Im looking for a tractor in the 55hp-65hp range. When looking at the 4720 compact utility tractor that is rated for 66 hp and the 5065E utility tractor that is rated for 65 hp, what are the limitations of the compact style versus the utility style?
Is the compact series big enough to handle everything that a utility style tractor can? Can the 4000 series compact tractors lift and carry round bales in front on the loader? I realize that both can utilize plows, box blades, posthole diggers, mowers, etc. But are there somethings that the 5000 series bigger frame tractors do that they 4000 series compact tractors cant do?


----------



## Hoodoo Valley (Nov 14, 2006)

I know the utility tractors are higher off the ground, having larger tires and so hence a greater ballast capability for traction. The loaders are built better and lift more as well. Could be other points as well, such as transmission options that are a bit more flexible as well over the compacts.


----------



## CWCW (Jun 18, 2010)

Wow, i just built a basic 4520 JD gear transmission online for $29k. The bigger 5065E basic with gear transmission and 5 more hp starts at $19k. Whats that all about? Do the compact models like the 4000 series have more bells and whisles or are they just the popular thing now because they are smaller in size?


----------



## Hoodoo Valley (Nov 14, 2006)

CWCW said:


> Wow, i just built a basic 4520 JD gear transmission online for $29k. The bigger 5065E basic with gear transmission and 5 more hp starts at $19k. Whats that all about? Do the compact models like the 4000 series have more bells and whisles or are they just the popular thing now because they are smaller in size?

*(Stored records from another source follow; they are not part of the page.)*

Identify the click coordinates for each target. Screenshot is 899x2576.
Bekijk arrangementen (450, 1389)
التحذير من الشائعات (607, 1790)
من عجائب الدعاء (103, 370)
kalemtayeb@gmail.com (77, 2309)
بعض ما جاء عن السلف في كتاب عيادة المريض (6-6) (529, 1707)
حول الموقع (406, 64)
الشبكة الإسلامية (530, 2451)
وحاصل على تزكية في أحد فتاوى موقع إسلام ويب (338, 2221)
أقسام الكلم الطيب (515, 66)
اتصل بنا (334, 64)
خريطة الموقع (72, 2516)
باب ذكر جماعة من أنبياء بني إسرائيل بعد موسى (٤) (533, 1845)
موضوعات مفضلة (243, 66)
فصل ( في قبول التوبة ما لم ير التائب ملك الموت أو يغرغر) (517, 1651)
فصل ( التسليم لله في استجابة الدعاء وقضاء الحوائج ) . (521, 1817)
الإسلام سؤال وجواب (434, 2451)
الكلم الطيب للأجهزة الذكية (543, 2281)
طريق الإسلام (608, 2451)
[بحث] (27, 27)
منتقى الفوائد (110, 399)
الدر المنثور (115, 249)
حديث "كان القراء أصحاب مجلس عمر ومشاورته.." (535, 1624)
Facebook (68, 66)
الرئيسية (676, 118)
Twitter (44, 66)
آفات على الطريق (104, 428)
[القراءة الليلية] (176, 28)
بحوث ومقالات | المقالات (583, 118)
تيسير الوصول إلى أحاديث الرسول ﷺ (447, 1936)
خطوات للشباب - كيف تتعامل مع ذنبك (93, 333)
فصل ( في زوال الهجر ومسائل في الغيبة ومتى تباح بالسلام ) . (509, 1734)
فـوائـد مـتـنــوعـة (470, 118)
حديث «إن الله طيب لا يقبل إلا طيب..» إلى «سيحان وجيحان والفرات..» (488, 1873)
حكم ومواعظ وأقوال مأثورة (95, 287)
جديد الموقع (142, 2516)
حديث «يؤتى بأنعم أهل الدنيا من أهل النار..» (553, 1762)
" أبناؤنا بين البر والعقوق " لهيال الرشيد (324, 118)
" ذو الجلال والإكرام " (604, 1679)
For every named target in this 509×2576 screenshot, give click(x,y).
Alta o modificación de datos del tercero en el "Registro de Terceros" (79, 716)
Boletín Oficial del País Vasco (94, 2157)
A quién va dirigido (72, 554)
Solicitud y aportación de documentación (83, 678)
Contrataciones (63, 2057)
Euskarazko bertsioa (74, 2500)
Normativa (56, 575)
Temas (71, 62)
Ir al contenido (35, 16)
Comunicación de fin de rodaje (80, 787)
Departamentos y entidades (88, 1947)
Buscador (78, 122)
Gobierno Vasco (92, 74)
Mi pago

The 4000 twenty series are very delux indeed, whereas the 5000 E series are fairly basic. I love that 179 ci 2.9 liter engine they put in the 5000 series. My neighbor has one and that engine sure growls under load in the field!


----------



## Hoodoo Valley (Nov 14, 2006)

CWCW said:


> Wow, i just built a basic 4520 JD gear transmission online for $29k. The bigger 5065E basic with gear transmission and 5 more hp starts at $19k. Whats that all about? Do the compact models like the 4000 series have more bells and whisles or are they just the popular thing now because they are smaller in size?


That sure sounds like a great deal on the 5065E. Does it have a synchro'd transmission for that kind of money?


----------



## CWCW (Jun 18, 2010)

No i think you have to get the 4x4 model to get the SyncShuttle Transmission and although 4x4 is nice, i really dont need it.

I grew up on the manual transmisson so thats probably what i will go with, plus i would have to add the front end loader.


----------



## Hoodoo Valley (Nov 14, 2006)

What loader series do they offer for that lineup?


----------